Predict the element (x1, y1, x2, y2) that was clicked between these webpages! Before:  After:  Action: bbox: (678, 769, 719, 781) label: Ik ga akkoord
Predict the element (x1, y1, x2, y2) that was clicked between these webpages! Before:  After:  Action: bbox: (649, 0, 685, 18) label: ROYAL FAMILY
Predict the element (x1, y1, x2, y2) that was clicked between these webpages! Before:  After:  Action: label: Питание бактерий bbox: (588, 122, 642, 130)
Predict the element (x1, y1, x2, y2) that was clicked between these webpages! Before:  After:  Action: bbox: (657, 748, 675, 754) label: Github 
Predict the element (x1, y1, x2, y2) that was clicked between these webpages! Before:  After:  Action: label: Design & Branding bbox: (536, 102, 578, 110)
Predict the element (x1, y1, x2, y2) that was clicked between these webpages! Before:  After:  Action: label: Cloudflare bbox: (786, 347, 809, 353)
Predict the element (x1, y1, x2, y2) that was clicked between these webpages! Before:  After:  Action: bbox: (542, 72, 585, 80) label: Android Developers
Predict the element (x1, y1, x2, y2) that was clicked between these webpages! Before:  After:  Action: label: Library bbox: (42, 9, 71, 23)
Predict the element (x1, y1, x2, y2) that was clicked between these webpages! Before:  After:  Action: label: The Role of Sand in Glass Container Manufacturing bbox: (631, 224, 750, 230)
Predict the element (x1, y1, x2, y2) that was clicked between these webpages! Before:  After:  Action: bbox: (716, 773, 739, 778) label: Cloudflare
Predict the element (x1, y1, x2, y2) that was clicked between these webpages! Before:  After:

Your goal =
Copy verbatim the part of the records above that opens with the line containing "122, 642, 130)" and closes with the line containing "754) label: Github", both lines included.

Result of the task =
Predict the element (x1, y1, x2, y2) that was clicked between these webpages! Before:  After:  Action: label: Питание бактерий bbox: (588, 122, 642, 130)
Predict the element (x1, y1, x2, y2) that was clicked between these webpages! Before:  After:  Action: bbox: (657, 748, 675, 754) label: Github 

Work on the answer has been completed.